As anyone in the biotech investing space can tell you, picking winners in this corner of the health care market can be extremely difficult. Failed trials, FDA concerns and pricing issues have hit a number of companies in this sector lately, turning winners into losers seemingly overnight.
But even with some extreme volatility, the biotech sector continues to be a strong performer in many respects. Several biotech indexes remain far ahead of the market on a year-to-date look, and not to mention from longer time frames too (see 3 Biotech ETF Winners from 2014's Best Performing Sector).
Yet the space can be very difficult to tap into for novices or for more experienced investors who haven’t done their homework. And even among the large caps, you often see divergent performances that you might not see in other corners of the market (such as consumers or financials for example), and we can see this with a quick comparison between Biogen (BIIB - Free Report) and Amgen (AMGN - Free Report) over just the last three months. In this time frame BIIB has outperformed by over 2,000 bps showing that security selection can be vital in this space, and even among the giants.

> [DATASET EXTRACT]
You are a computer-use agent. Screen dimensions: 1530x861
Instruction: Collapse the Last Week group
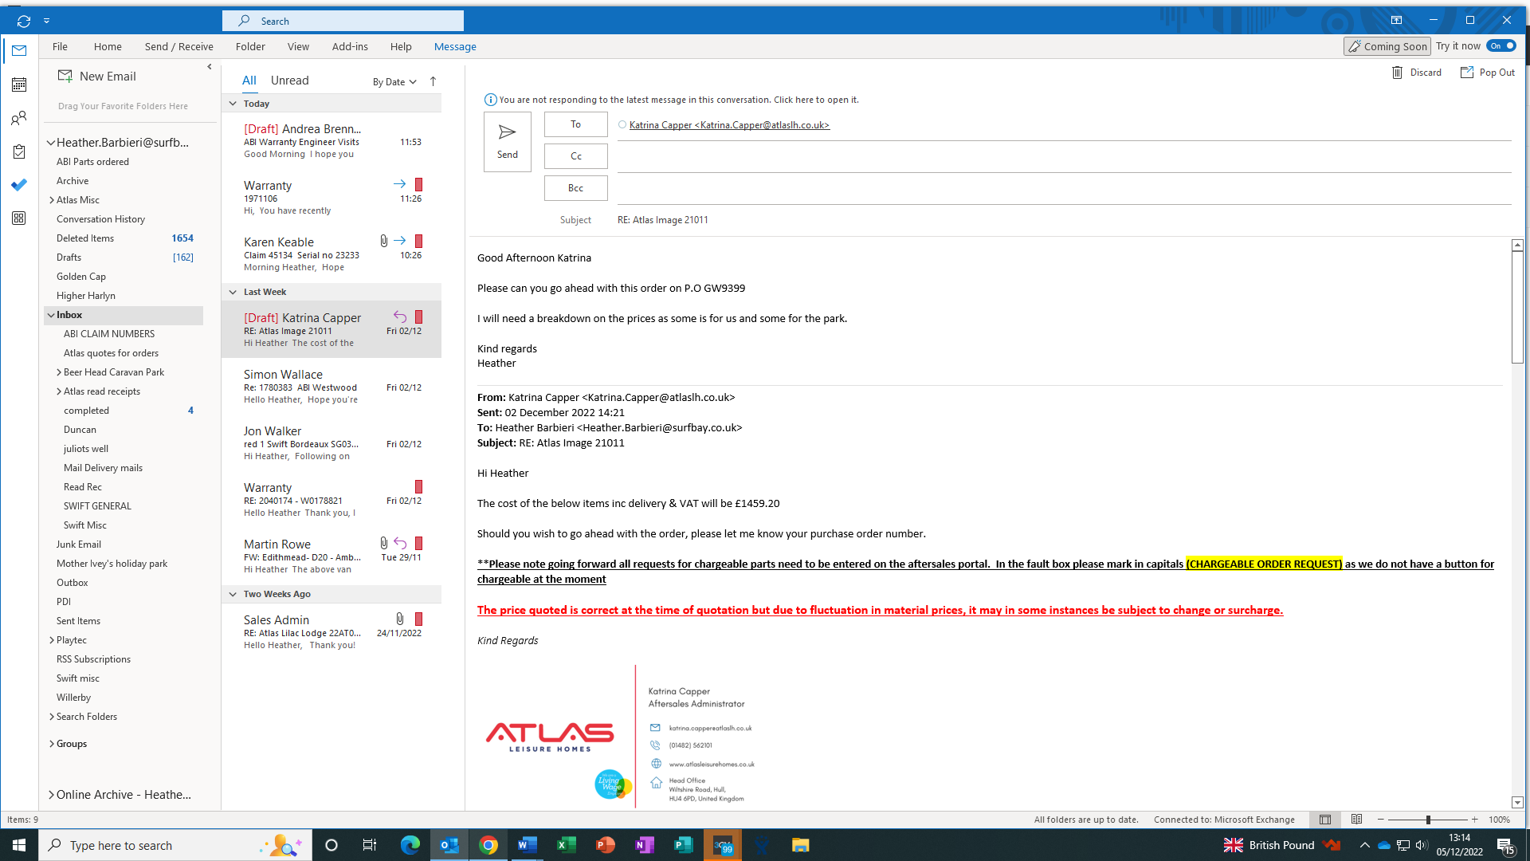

> [WORK TO COMPLETE]
#1 Using the biotech investing passage, explain in one to three sentences why picking winners in biotech can be so hard.
#2 Shorten the paragraph of the biotech investing passage that starts "But even with some extreme volatility" and keep its main facts.
#3 According to the biotech investing passage, by how much did BIIB outperform AMGN over the last three months?
The lines above come from a different source than the biotech investing passage.

> [ANSWERS TO THE EXERCISE]
#1 Failed trials, FDA concerns and pricing issues have recently hit many biotech companies. These problems can turn winners into losers seemingly overnight.

#2 Despite extreme volatility, the biotech sector still performs strongly. Several biotech indexes are well ahead of the market year to date and over longer time frames.

#3 By over 2,000 bps.